Flipping through Rush I am reminded yet again of just how fucking crazy the 1970s really were and how short-sighted it is of me to focus exclusively on the 1960s. It is cliché that the sixties were the decade of sex, drugs and rock and roll but when you get down to it, the seventies were when that holy trinity went beyond the initiated and entered into secular experience. In the seventies the sixties went mainstream. Hell, even Time ran a cover story in the mid-1970s promoting cocaine as a wonder drug for the emerging class of yuppies who wanted to work hard and party harder. For a young ambitious stock broker, cocaine was viewed as the perfect recreational drug. By the dawn of the eighties, the hangover and paranoia would eventually set in and cocaine would be demonized and ghettoized in the crack epidemic. Similarly the Summer of Love would hit suburbia in the seventies with swinger clubs for the bridge and tunnel crowd, like Plato’s Retreat, key parties in Levittown, and gay culture seeping into mainstream sexual practices until AIDS came in and scared everybody straight. To give some idea of just how weird the seventies became, like Rush, there was a short-lived glossy mag along the lines of Sixteen and Tiger Beat, called Star that championed the groupie lifestyle and the tweens and teens who aspired to live it. Articles gushed over the girlfriends of The Rolling Stones or advised how a girl could catch an older man. Even in a decade of rock excess epitomized by the questionable dating practices of Jimmy Page and David Bowie, Star was just too much. It ran for only five issues. Finally as David Hepworth notes in his book, Never a Dull Moment, 1971 was the year the rock exploded, or more accurately, the year the rock industry consolidated into a big business increasingly run by corporations and accountants.

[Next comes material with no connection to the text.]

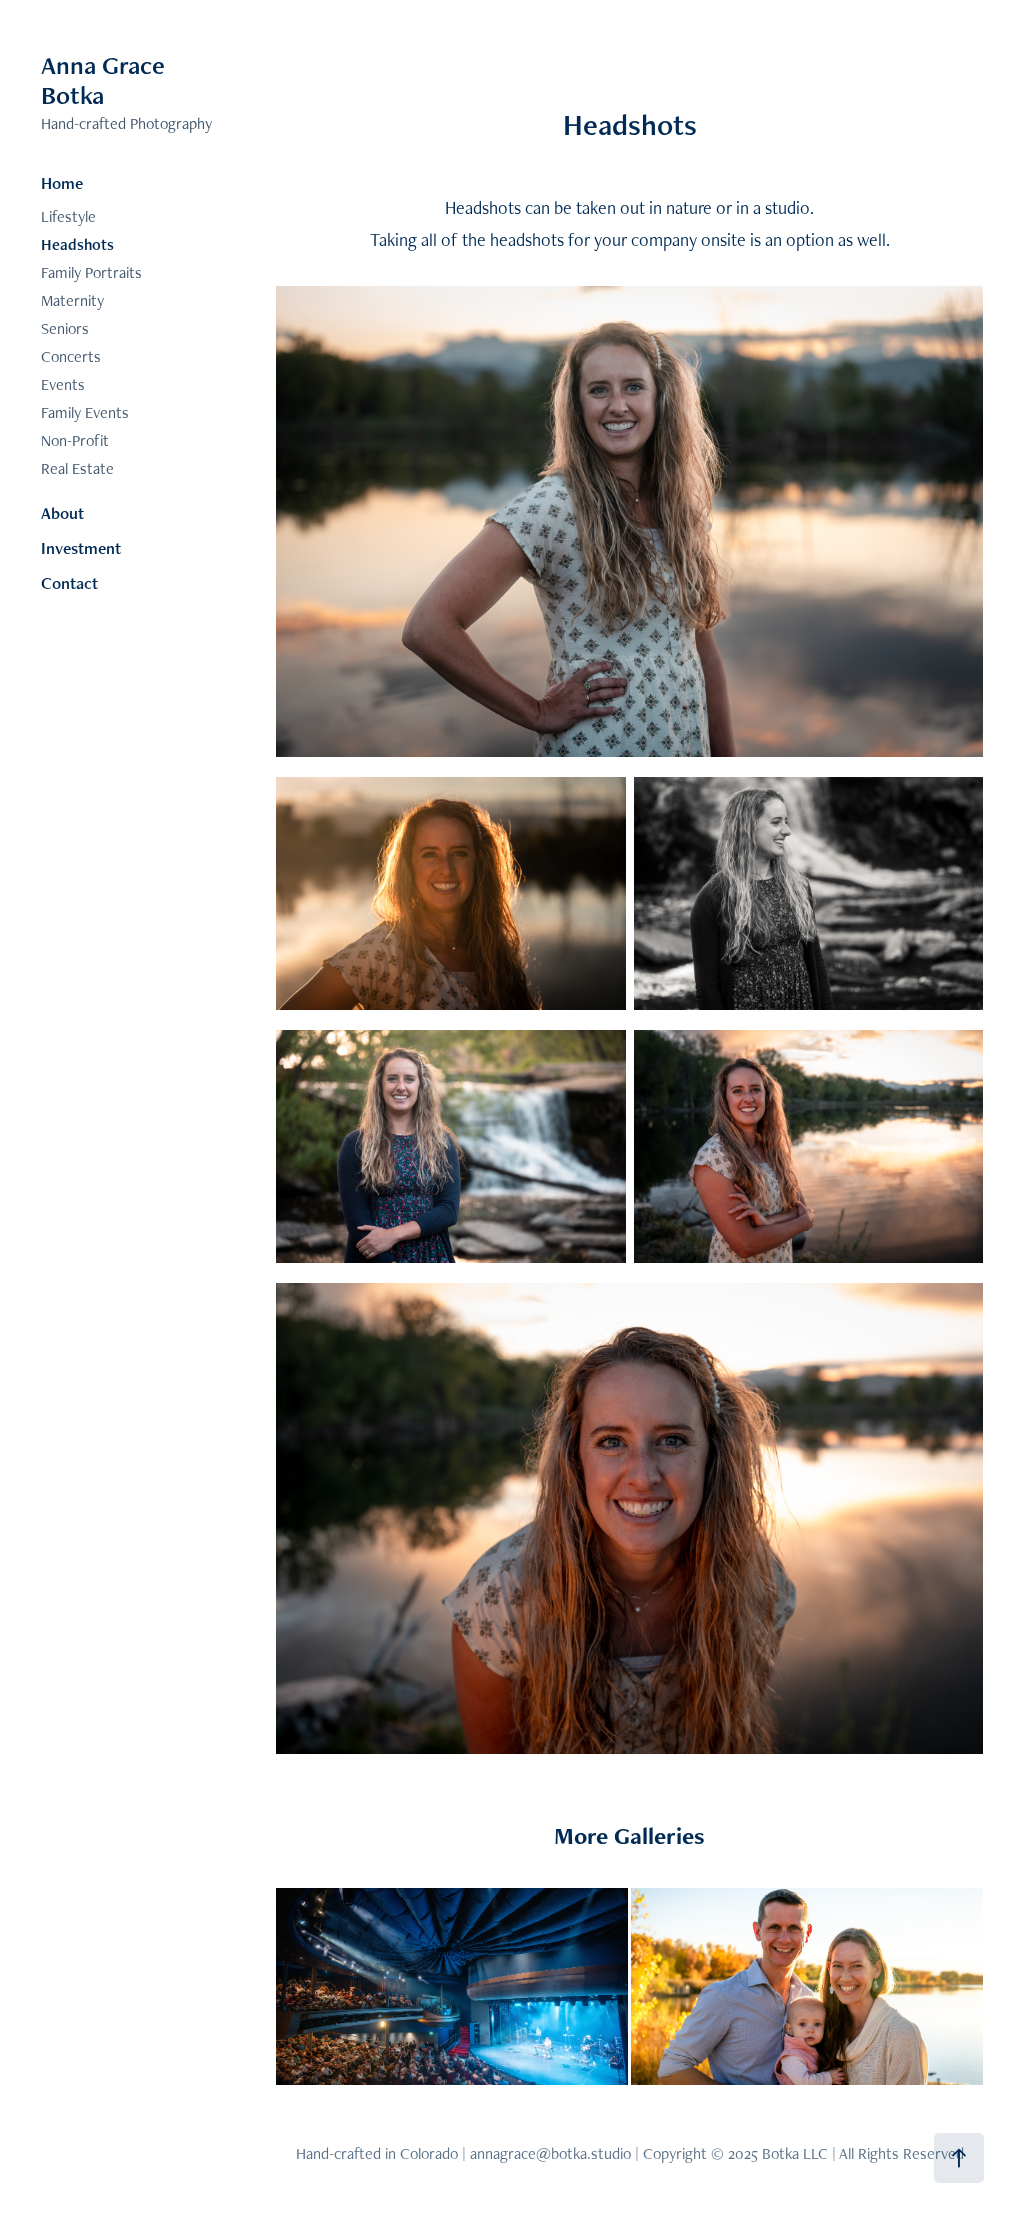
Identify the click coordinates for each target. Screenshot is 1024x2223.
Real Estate (77, 468)
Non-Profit (75, 440)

The same could be said for William Burroughs. The seventies would be the decade when the Mimeo Revolution began its slow decline in importance as the main outlet for alternative writers until its eventual collapse in the early eighties with the rise of Reagan and the personal computer. Little mags became less and less important in Burroughs’ bibliography as mainstream publishers like Viking and Henry Holt marketed Burroughs’ latest releases. Burroughs would even appear in the pages of People. Rush is a forgotten mag that documents this shift. It captures a time when Burroughs as well as sex, drugs, and rock and roll emerged from the underground bookstores and headshops on to their eventual presence in the checkout line at the supermarket.